## PROMPT
Pull every line containing "agent" from the listing.

_ _ _

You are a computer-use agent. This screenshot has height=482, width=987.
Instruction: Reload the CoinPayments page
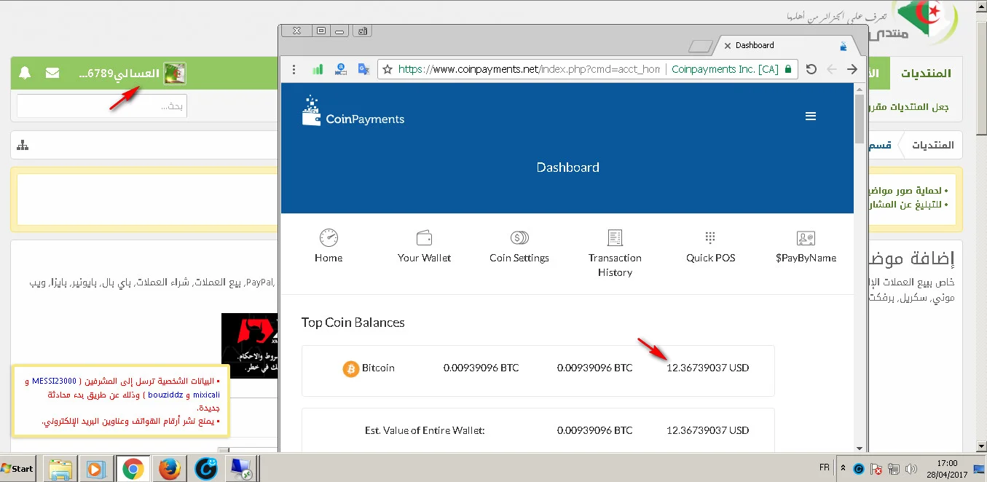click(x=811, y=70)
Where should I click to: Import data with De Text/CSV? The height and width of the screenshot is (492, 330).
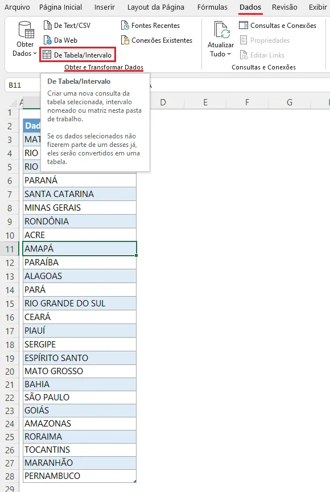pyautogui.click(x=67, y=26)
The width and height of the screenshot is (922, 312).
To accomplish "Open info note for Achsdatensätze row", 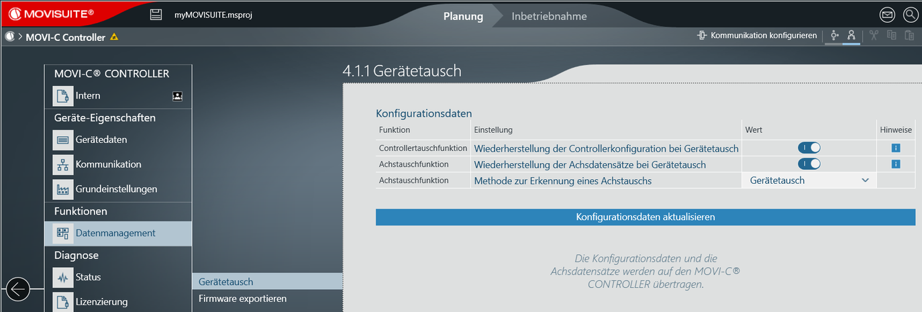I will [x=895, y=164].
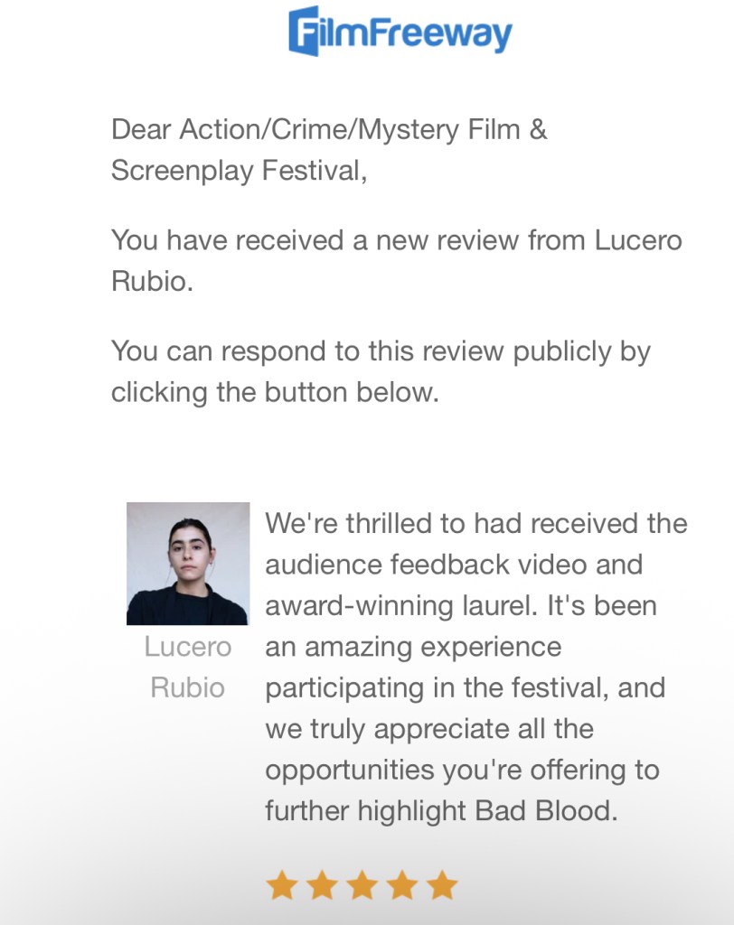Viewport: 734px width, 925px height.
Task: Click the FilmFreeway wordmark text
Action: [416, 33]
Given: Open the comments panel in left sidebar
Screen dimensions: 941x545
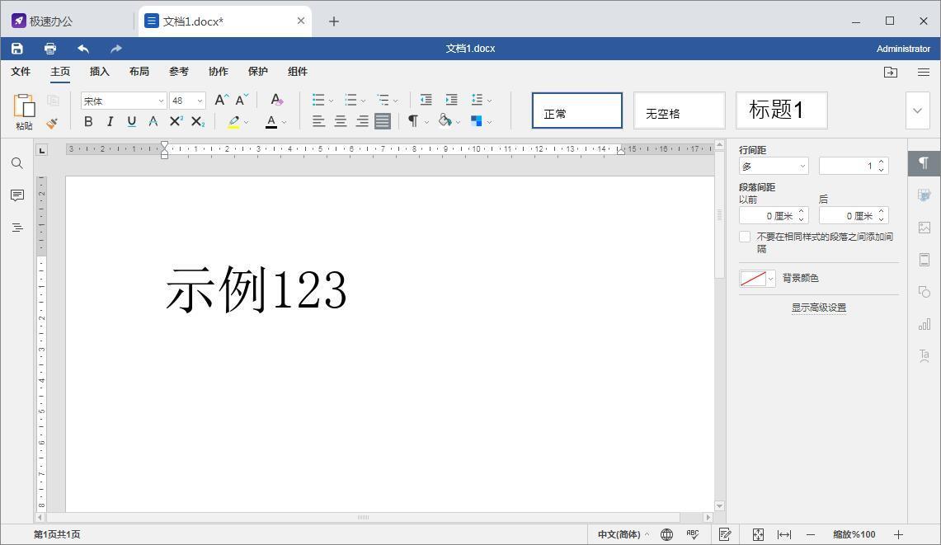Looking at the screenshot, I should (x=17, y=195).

_ _ _

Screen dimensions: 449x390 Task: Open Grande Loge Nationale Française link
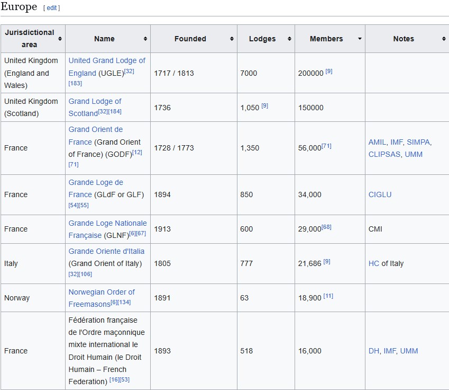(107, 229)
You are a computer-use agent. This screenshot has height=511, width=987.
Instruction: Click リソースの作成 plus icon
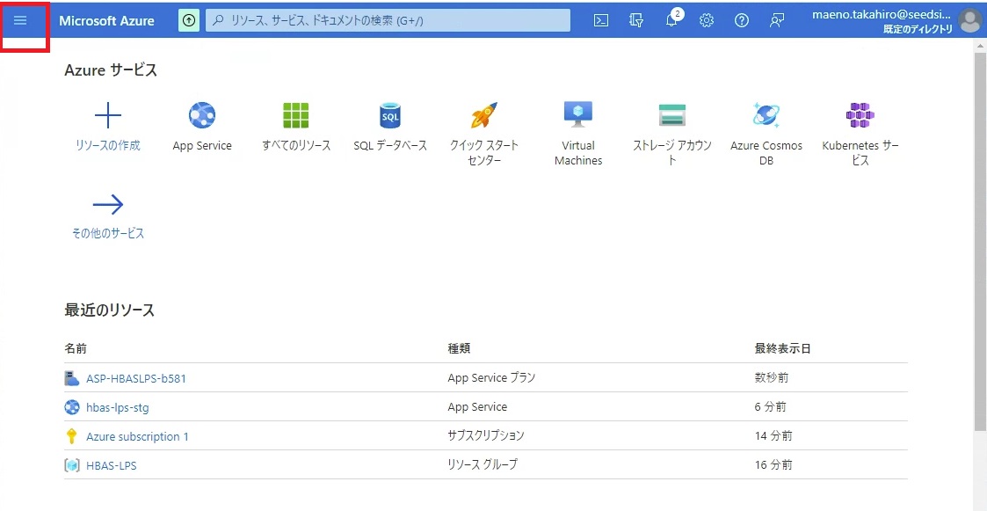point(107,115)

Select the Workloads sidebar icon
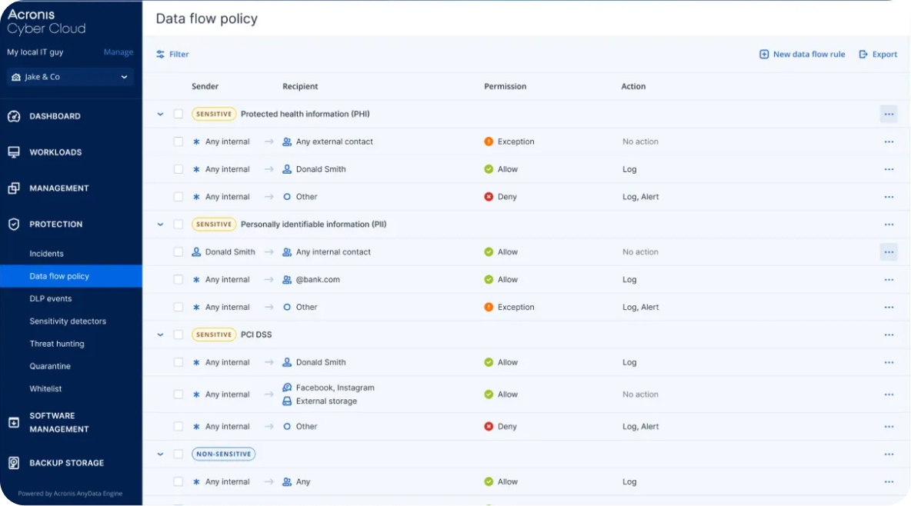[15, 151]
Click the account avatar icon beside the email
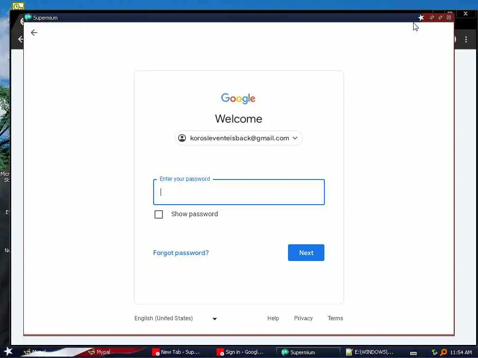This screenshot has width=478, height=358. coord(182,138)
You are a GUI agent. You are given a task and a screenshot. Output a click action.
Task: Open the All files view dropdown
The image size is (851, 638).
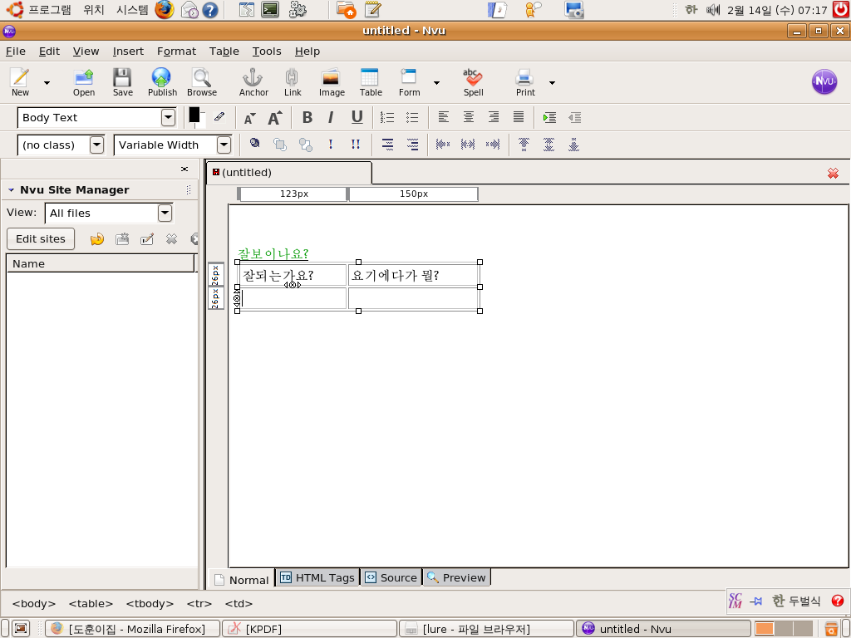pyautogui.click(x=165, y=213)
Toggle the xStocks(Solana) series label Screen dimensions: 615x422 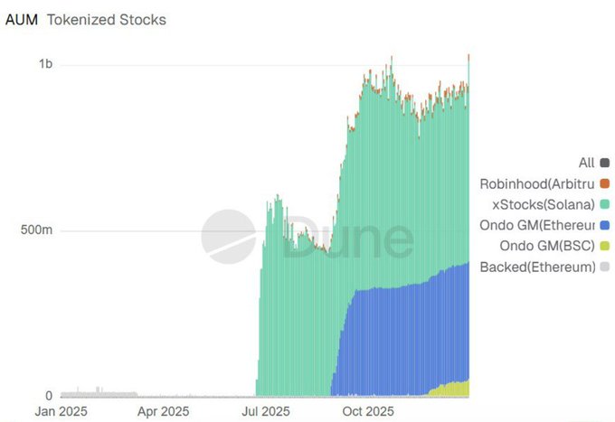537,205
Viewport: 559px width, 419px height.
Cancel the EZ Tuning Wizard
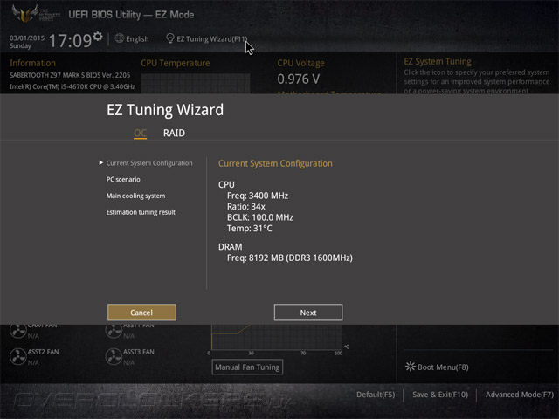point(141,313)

_ _ _

## TASK RESULT
You are a computer-use agent. This screenshot has height=482, width=987.
You are a computer-use agent. This screenshot has height=511, width=987.
You are a GUI agent. You are given a task and a screenshot. Output a click action.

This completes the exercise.